The proteinase K and lipase are proved to have no significant effect on the degradation. No obvious difference between the samples is detected neither on the macroscopic nor microscopic level. It was verified by several studies that enzymes including proteinase and lipase could be localized on the surface of PLA films or fibers to accelerate the degradation process.¹⁴
Materials with larger surface area adsorb enzymes in a more efficient way.²²
Compared to fibers and films, however, microspheres present the smallest specific surface area, leading to weaker contact ability with enzymes. In agreement with the analysis above, the microspheres degraded only in a hydrolytic pattern. The enzyme-independent degradation is an advantage of microspheres fillers so that the individual differences among the clients would be suppressed.

Introduction of PEG block efficiently promote the biodegradability of PLLA microspheres. Degradation behaviors present negligible differences from pure PBS and enzymatic conditions including proteinase K and lipase. Hydrolysis in bulk is proved to be the dominant degradation pathway. Instead of directly breaking from backbone, hydrophilic PEG fragments accelerate bulk hydrolysis of microspheres by enhancing water absorption.

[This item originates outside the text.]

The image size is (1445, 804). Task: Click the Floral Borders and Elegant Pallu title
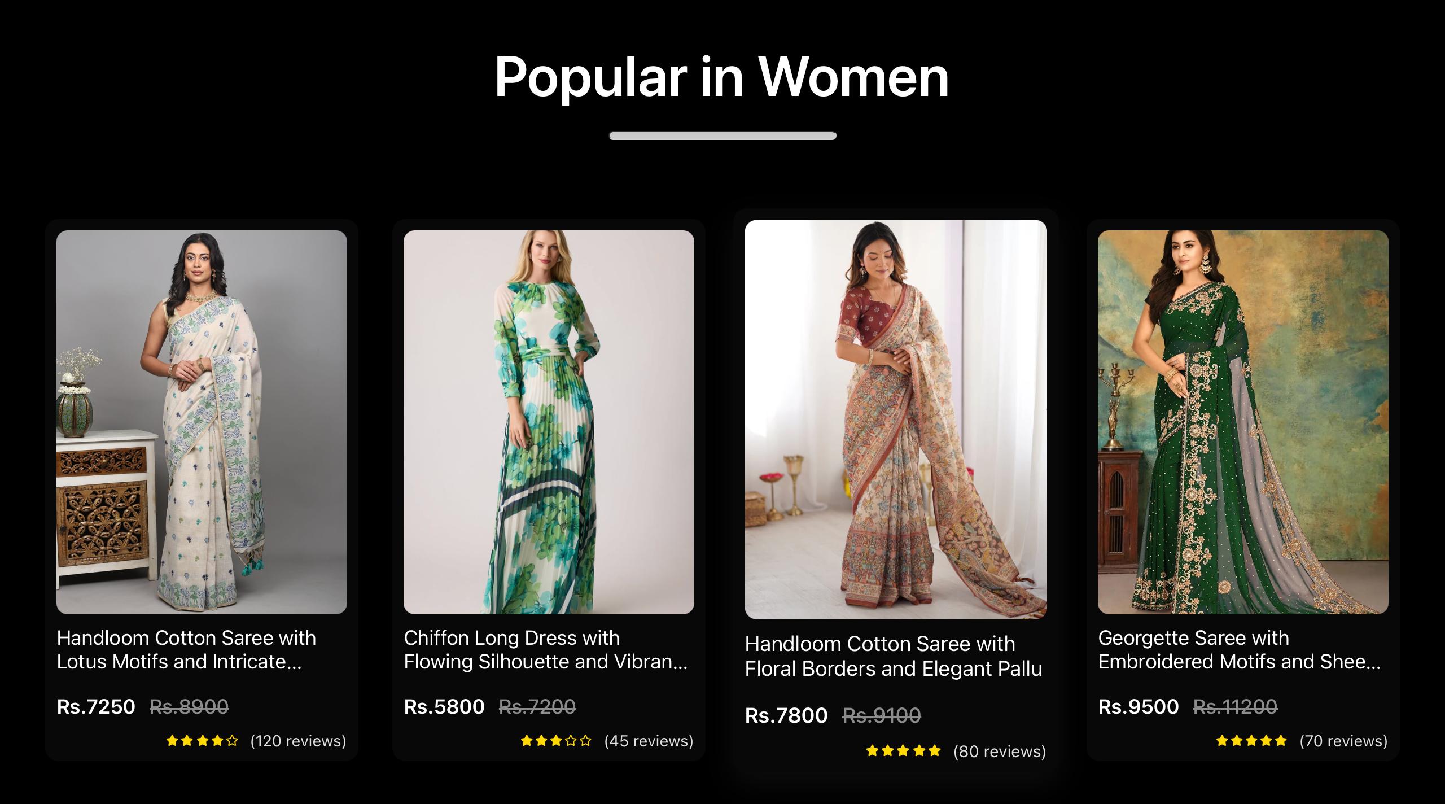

The bulk degradation mechanism is proved.¹⁷ All the degradation characteristics allow the PELA microspheres to be ideal dermal filler material. Hydrolytic degradation makes it possible for fillers to go through fast and safe degradation process in vivo. PELA microspheres fillers are able to keep its external shape before complete degradation, which facilitates the regeneration of collagen fibers around the microspheres.